O Judiciário precisa voltar a dizer a que veio! Precisa voltar a ter coragem de realmente dizer o direito, e não simplesmente passar a vaga ideia de que a conduta não foi muito boa. Ora, o que é errado não pode ser visto como algo não muito bom, não muito certo. Errado é errado e precisa sofrer a sanção à altura do erro.

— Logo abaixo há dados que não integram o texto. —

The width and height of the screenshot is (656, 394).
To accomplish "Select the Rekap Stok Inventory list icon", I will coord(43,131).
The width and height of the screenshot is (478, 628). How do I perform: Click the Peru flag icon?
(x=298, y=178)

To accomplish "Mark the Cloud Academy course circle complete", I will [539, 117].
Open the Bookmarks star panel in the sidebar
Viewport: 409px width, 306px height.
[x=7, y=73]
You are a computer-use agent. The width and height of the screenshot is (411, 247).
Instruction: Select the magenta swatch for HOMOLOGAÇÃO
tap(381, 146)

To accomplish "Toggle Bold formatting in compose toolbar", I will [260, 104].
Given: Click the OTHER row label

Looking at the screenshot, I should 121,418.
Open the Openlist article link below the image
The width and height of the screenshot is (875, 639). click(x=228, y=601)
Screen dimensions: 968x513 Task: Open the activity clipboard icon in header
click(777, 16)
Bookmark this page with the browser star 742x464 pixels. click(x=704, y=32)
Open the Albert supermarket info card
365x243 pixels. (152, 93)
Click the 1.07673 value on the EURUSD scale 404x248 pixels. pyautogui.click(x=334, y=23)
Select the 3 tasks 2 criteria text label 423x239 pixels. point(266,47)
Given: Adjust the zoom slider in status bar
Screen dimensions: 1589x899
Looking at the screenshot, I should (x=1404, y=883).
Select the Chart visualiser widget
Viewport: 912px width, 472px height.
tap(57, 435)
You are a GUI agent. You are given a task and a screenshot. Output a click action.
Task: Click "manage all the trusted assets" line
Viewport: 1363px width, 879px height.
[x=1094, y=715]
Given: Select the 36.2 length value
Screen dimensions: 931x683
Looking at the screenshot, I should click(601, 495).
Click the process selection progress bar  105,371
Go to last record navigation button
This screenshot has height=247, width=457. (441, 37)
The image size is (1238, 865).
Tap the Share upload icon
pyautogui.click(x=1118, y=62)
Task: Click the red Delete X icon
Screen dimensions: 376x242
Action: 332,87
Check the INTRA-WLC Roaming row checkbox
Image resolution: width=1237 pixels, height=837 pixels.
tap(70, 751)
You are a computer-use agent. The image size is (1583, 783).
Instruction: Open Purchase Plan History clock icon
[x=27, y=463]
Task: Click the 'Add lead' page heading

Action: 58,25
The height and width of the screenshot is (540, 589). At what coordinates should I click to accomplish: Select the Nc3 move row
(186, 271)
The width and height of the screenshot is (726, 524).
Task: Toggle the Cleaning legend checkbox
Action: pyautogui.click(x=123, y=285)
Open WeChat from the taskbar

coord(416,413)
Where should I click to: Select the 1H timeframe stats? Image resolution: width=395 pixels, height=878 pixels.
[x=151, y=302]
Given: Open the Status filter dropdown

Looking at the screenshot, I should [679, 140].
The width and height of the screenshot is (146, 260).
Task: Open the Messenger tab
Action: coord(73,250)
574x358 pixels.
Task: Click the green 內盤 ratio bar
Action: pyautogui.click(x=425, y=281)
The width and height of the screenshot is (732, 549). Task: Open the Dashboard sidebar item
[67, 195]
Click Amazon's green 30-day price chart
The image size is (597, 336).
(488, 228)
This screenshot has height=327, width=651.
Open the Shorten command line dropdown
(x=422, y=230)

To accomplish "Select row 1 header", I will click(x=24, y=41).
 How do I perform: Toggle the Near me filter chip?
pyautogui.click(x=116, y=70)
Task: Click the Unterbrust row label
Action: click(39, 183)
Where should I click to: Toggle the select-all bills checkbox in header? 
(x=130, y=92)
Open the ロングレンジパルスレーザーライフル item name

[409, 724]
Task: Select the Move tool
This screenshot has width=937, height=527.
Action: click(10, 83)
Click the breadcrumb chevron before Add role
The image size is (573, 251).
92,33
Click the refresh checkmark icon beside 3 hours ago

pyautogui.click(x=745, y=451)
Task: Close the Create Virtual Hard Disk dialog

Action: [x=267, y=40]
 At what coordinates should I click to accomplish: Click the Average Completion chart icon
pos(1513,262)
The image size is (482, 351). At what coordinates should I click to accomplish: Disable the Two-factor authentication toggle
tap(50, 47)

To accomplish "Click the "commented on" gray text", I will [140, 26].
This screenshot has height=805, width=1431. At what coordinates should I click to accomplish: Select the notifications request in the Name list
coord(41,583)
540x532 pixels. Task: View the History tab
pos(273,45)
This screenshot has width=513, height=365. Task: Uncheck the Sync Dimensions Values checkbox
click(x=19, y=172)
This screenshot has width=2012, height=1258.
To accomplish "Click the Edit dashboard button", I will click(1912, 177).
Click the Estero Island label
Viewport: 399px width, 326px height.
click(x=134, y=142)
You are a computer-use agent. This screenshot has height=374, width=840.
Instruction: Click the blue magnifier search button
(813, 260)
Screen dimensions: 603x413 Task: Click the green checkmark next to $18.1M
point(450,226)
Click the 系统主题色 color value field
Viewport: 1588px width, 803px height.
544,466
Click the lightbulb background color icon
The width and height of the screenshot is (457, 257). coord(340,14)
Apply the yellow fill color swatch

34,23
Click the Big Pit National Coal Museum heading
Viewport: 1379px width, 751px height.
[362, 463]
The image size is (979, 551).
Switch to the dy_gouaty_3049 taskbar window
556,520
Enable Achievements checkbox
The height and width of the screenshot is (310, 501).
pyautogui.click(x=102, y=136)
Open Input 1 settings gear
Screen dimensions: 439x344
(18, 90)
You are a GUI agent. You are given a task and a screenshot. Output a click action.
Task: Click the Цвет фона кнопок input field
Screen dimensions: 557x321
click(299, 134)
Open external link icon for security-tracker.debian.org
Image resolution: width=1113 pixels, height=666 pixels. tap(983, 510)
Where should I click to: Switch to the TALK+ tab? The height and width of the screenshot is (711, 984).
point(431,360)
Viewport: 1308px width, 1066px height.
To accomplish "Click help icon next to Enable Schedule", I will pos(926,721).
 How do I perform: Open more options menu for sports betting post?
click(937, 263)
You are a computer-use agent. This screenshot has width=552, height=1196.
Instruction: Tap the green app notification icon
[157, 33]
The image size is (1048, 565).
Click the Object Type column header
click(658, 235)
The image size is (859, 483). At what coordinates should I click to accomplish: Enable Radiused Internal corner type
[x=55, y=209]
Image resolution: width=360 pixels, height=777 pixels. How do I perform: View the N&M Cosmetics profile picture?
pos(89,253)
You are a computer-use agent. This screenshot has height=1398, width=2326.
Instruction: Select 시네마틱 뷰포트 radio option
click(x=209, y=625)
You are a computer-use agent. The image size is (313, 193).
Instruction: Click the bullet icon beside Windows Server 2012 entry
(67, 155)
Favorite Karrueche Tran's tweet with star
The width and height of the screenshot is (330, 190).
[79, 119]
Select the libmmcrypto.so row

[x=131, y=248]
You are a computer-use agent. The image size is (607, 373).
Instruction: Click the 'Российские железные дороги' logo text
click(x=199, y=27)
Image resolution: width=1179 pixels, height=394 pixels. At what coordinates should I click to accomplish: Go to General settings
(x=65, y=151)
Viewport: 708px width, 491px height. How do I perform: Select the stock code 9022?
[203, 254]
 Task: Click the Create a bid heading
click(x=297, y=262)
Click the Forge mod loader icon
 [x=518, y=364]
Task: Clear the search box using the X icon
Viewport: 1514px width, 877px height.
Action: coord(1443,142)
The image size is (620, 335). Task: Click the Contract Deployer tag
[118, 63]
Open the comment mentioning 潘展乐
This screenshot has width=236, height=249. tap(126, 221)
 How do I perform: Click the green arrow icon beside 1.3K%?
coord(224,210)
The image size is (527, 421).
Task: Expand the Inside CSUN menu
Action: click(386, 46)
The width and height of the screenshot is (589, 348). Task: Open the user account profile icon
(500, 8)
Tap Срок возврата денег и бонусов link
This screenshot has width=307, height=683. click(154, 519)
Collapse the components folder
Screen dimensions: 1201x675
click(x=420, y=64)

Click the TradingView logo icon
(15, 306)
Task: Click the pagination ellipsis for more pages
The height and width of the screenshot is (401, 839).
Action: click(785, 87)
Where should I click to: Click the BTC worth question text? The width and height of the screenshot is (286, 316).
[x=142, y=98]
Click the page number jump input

Não se pode contemporizar, “passar a mão na cabeça”, simplesmente porque não existe meio erro.
Quem errou precisa receber a clara mensagem de sua equivocada conduta e ser sancionado à altura, porque se não “pesar” no bolso, vai continuar com a conduta prejudicial.
Todos temos acesso às mídias sociais e nelas é fácil assistir a vídeos em que autoridades de outros países (ditos mais desenvolvidos) são devidamente respeitadas no exercício de suas funções, ao contrário do que infelizmente ocorre nestas terras tupiniquins em que são desrespeitadas e desprestigiadas, sem que nada aconteça para coibir.
A título de exemplo, cito o caso da jovem que agiu desrespeitosamente em uma corte americana ao receber a decisão sobre a fiança que lhe fora imposta pelo juiz, e por isso, ao final, recebeu uma condenação de prisão, o que acabou saindo “mais caro”. Aposto que nunca mais desrespeitará uma autoridade constituída!
O vídeo pode ser encontrado no endereço referido em nota de rodapé[1].
Assim deveria ser também aqui no Brasil, afinal, “manda quem pode, obedece quem tem juízo”. Porém, com decisões tímidas, consistentes de valores irrisórios, o que se pode esperar? Apenas sapateado e outras formas de pouco-caso.
Afinal de contas, como se costuma dizer: dança-se conforme a música, se a música é suave.